In the power of such ensnaring suffering, I felt completely powerless. I didn't speak the language, and I couldn't cause disturbances of the "peace." For the duration of my walk across the bridge, I shared physical space with these people, but the chasm that spanned my plenty and their need seemed as big as the whole earth. The barriers which separate people are often larger than space; the languages, systems, governments, alienation, gender, and myriad other issues stared me in the face and pointed at my inadequacy to bless, to heal, to comfort, to bring justice.
The more frequently I walked across the bridge, the more my soul screamed at God. I started to pray when I passed them by - internally mournful, screaming prayers. It was the only thing my mind could latch onto as the panic arose within my soul.
One day I remembered the above passage from Acts. There was no way for me to do anything for the beggars - or was there? I started to consider whether I truly thought prayer was "doing something." When I, a child of God, am in the presence of suffering and pray, do I understand that I am actively at work?

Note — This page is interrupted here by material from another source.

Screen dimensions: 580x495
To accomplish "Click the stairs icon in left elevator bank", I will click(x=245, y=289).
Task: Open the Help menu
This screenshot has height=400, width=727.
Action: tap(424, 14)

Is my understanding of prayer, of God, of myself as joined to Christ full enough to believe that when I pray, I am not being passive? According to scripture, is prayer not the most aggressive thing I could do? Like Peter and John, I looked at these humans living in terrible suffering and I understood that my hands were tied. But, my status before the Redeemer is not hindered by the evils of the world and so I prayed.

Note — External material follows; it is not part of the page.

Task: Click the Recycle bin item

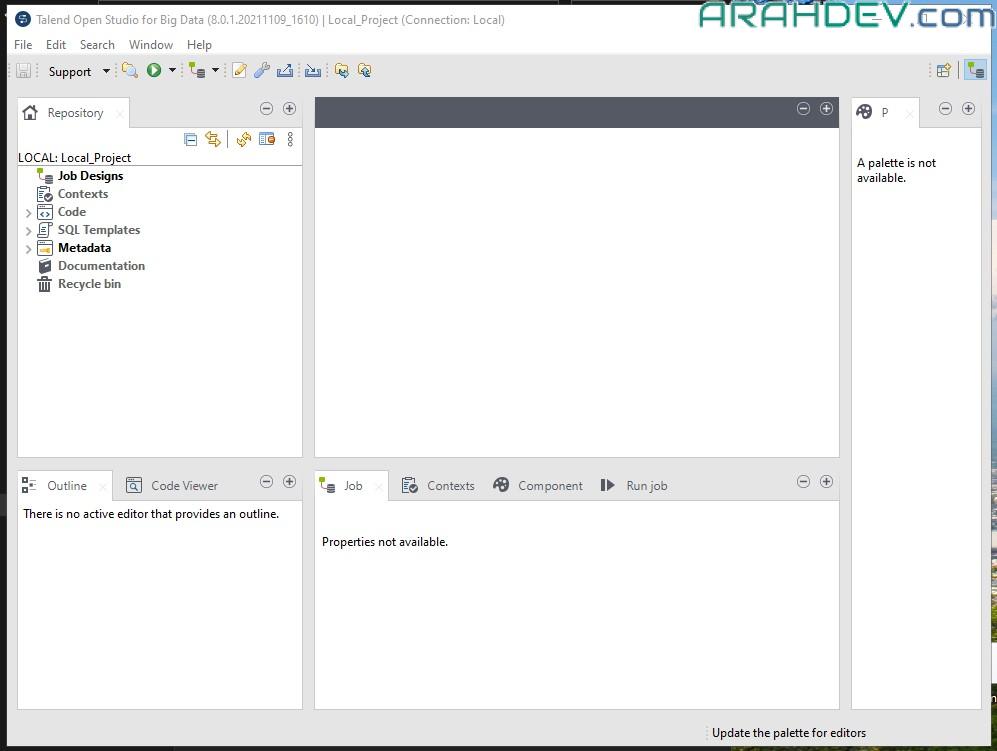Action: pos(89,284)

These are the reflection that regularly got me across the bridge, but now, as I contemplate returning, I've begun having doubts. Yes, prayer is the primary weapon against evil, and yes, it was a good response to what I witnessed. But to my sorrow, I have realized that I never looked these people in the eye. In my rush to get across the bridge and in my desperation to deal with the turmoil in my soul, I really was still primarily focused on myself. I prayed for their deliverance because I felt uncomfortable. I rushed across the bridge because I didn't want to feel the pain. I never made eye contact because the possibility of making a connection was a degree of terrifying my mind couldn't hold.
One of the most striking phrases in the above passage is the sentence, "And fixing his eyes on him, with John, Peter said, 'Look at us.'" This description of the connection between Peter and the beggar is terrifying. Who has this kind of confidence when dealing with the brokenness of the world? Who dares to look suffering in the eyes and request that it look back? I can't image what results would ensue from consistent interactions such as this one. I shrink from asking myself what might have come about if I had truly looked at the suffering on the bridge. I don't know what would have happened. But I know it would have challenged both me and those begging.
Right now, I am afraid of returning. I am really afraid of being confronted once again with the degree of suffering found in the world. But mostly, I think I'm afraid of myself. I'm afraid of how I respond. Will I rush across the bridge or will I look into the eyes of those who live a life I cannot fathom? Am I more afraid of the first, or of the unknown answer to the latter? I do not know.